文書の抜粋.
------------------------------------------------------------
織田作之助が死んだ。七十年前の一月十日、午後七時十分、享年三十三歳であった。オダサクと言えば太宰治・坂口安吾に並ぶ「戦後無頼派」作家であり、代表作は小説『夫婦善哉』、評論『可能性の文学』である。本当にそれで良いのか。
【織田作之助の現在】
『国文学解釈と鑑賞』平成六年九月号は「無頼派とその周辺」という特集を組んでいて、巻頭に「無頼派の文学について」と題された座談会が掲載されているのだが、その中で織田作之助の名前が出てきたのは、なんと一回のみ。これは流石に笑うしかない。ちなみに唯一の出番は早々と冒頭「無頼派」の由来として「「無頼派」という名前を評論家、文学史家が太宰、坂口、織田作之助らに名付けた」とずいぶん寂しく登場するのだが、よくもまぁその口で言えたものである。
それ以降、「スタンダール」や「可能性の文学」といった、オダサクのキーワードとも言える単語は登場するにも関わらず、彼の名は例にも挙がらない。なお、あまりにもあんまりな様子なので試しに数えてみると、太宰治は六十回以上、坂口安吾は八十回くらい登場する。石川淳ですら十回だ。この座談会は、オダサクの現状を知る上で、極めて価値の高い座談会であったと言えるだろう。
------------------------------------------------------------
掲載項目.
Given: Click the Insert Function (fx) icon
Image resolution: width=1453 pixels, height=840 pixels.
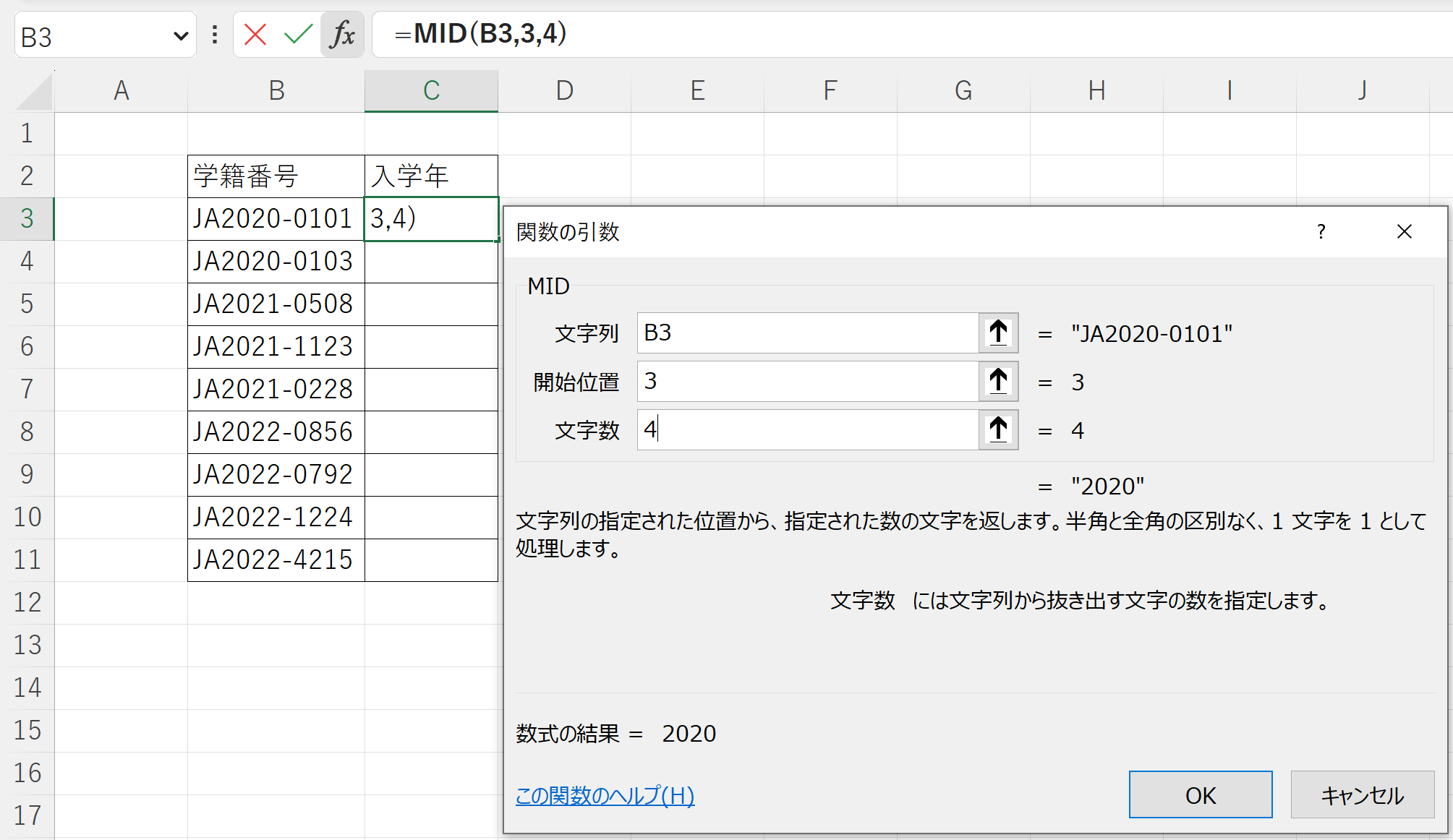Looking at the screenshot, I should (x=342, y=34).
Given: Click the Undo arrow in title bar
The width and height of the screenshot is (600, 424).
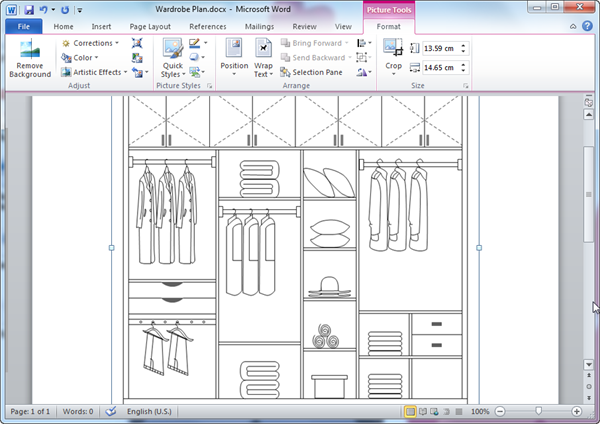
------------------------------------------------------------
課題の目的.
織田作之助の評価を論じた文章を、最後の文に続けて書き進めてください。

課題の結果.
また、最近僕は瀬名秀明の『虹の天象儀』というSF小説を読んだ。オダサクが亡くなる直前にタイムスリップして、「月の虹」を見せるという話で、平成十三年の作品である。オダサクが亡くなった時刻はこの作品で知った。オダサクについて書かれた部分に目を向けると、
「私が若い時分には、すでに織田作は過去の作家となりつつあった。大阪の人情噺を綴った、辛気くさい作家ということになっていたように思う。「夫婦善哉」といったなよなよした小説のタイトルがいけなかったのかもしれない。」
「誰に会いたいのか。ふと、ある名前が口から出かかって、私はそれを吞み込んだ。小学生が知っているはずがない。それに説明を終えるまで、きっと酷く時間がかかる。」
「ここへ来る途中で見た太宰治の「トカトントン」は、二一世紀になっても本屋に行けば容易に文庫で手に入る。だが織田がヒロポンで身を削りながら書いた小説は、もう図書館の倉庫の片隅にしか残っていない。」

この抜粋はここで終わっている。